(Exercise set):
• a. In the renovation blog below, what are the dimensions of the foyer tiles?
• b. What is the French translation of this sentence from the renovation blog below: "Panel moulding will be applied to the top and bottom of the column."

(Selected text):

Sunday, February 26, 2006

multiple updates

Here are some photos. Apologies - no time for commentary.

Frosty morning

master bath tile

Solarium floor freshly grouted. Tricky trim installed around window.

Curtis just about finished grouting the main bath.

Heinz starting to install the kitchen cabinets (Saturday).

Main bath cabinets & flooring installed

Laundry room on Saturday. (before)

Laundry room on Sunday. (after)

Kitchen - mostly installed

Kitchen island, put together in the dining room and ready to be moved to the kitchen.

Tuesday, February 21, 2006

Flooring progress - two steps forward and one step back

Due to the weather, we did not expect the flooring guys on Friday, but we did expect them on Monday. Mike had truck troubles and didn't show.

Charles and Dave and I laid out some tiles in the foyer to determine a pattern. The idea that I had wanted (a center square with tiles laid on an angle - like shown - surrounded by a field of regular tiles) didn't work because the tiles are so large (19" square and 27" on the diagonal). So we decided to just put them all on the bias, and forget about the square.

That's Tawny's tail there at the bottom of the photo. (She's a Lab so that tail is always wagging!)

This photo shows one of the tapered square columns set in place. You can't buy tapered square columns (well I haven't found a source), so these columns were made by the carpenters on-site. Panel moulding will be applied to the top and bottom of the column.

Note the tile in the foyer has been cut and set in place. It will be cemented down on Wednesday.

This photo shows the wood caps for the half walls in the dining room. They are constructed out of MDF, like the columns, and required some tricky cutting to get this angled piece to fit in one piece. Panel moulding will be applied below the cap to finish it off.

This photo is a bit dark as the sun had set and I had to rely on the unreliable flash to take this photo.

Looking ahead, this will be a busy week.
Monday: build and install columns and caps. Painters return (one left shortly after arriving for a paint emergency), the other spent the day caulking and nail filling the trim. As noted, flooring was a no-show. Remaining light fixtures delivered. Plumbing fixture delivery delayed to Tuesday as driver got lost (he was new).
Tuesday: Complete fabrication of columns/caps. Plumbing fixtures deliveryed (2nd time lucky, perhaps). Painters completed painting the master bedroom (ceiling had to be repainted due to drywall patch), closets, and master bath. Flooring: tile.
Wednesday: Install columns and remaining trim as arched mouldings picked up on Tuesday. Painters will complete the kitchen and the office. Flooring: tile. Heating guys come to complete the HVAC installation.
Thursday: Stair installation. Painters. Flooring: tile. HVAC. Electrician.
Friday: Cabinets arrive today. Installer will work on w/end if needed to ensure base cabinets will be installed before Monday, as that is when the granite people come from Montreal to make the templates for the countertops.

Stay tuned, as I expect nothing but disappointment from the various trades.

Monday, February 20, 2006

A welcome visit from friends

We had freezing rain last Thursday night. Then we had a flash freeze on Friday morning. It created the beautiful effect of crystal-coated trees and shrubs. Unfortunately it also created traffic havoc and five people died in area fatalaties.

There was a tree that still had some leaves hanging on. They were covered in ice and tinkled like little bells when the breeze blew.

We had a welcome visit from some friends on Sunday. It was wonderful to see them, and have an opportunity to get out of the little house for a few hours and visit.

(Supplied material):
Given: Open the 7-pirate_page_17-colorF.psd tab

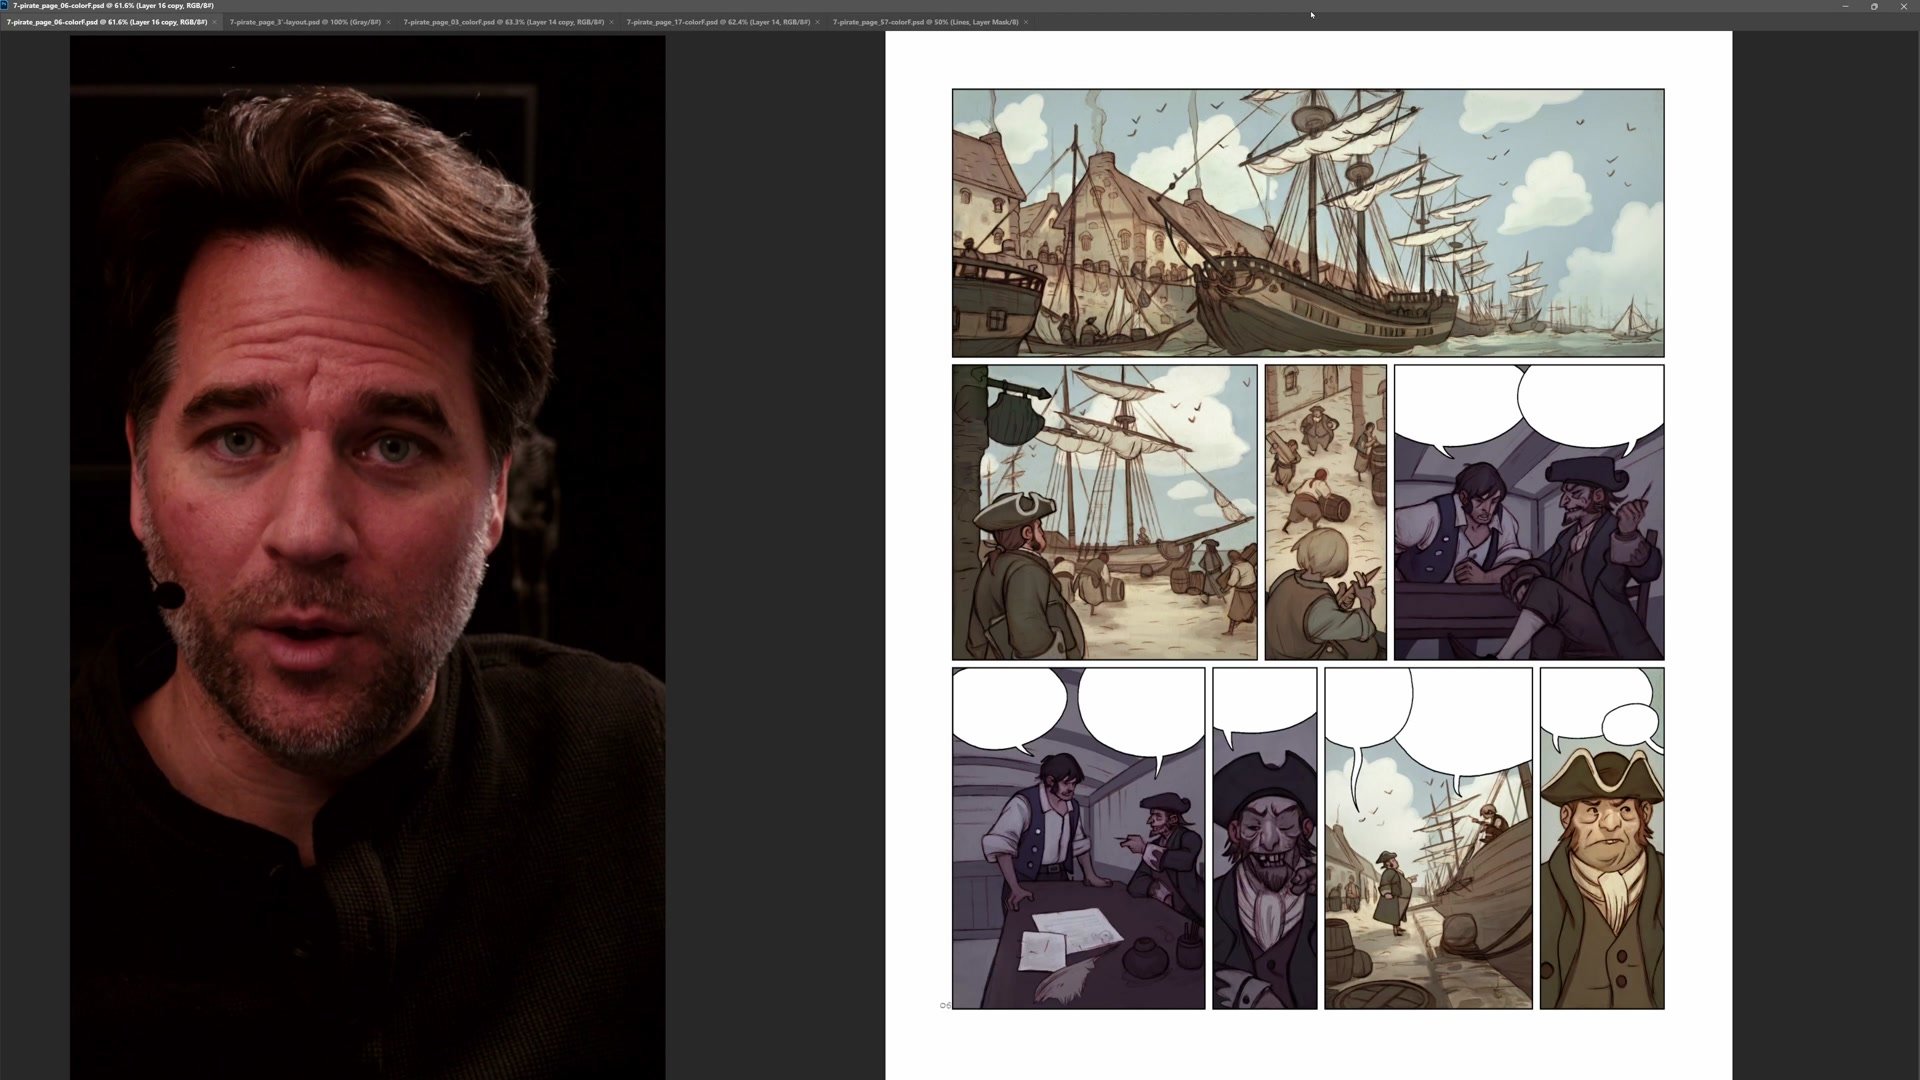Looking at the screenshot, I should pyautogui.click(x=717, y=22).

(Solutions to the problems):
• a. 19 inches square and 27 inches on the diagonal.

• b. Des moulures de panneau seront appliquées en haut et en bas de la colonne.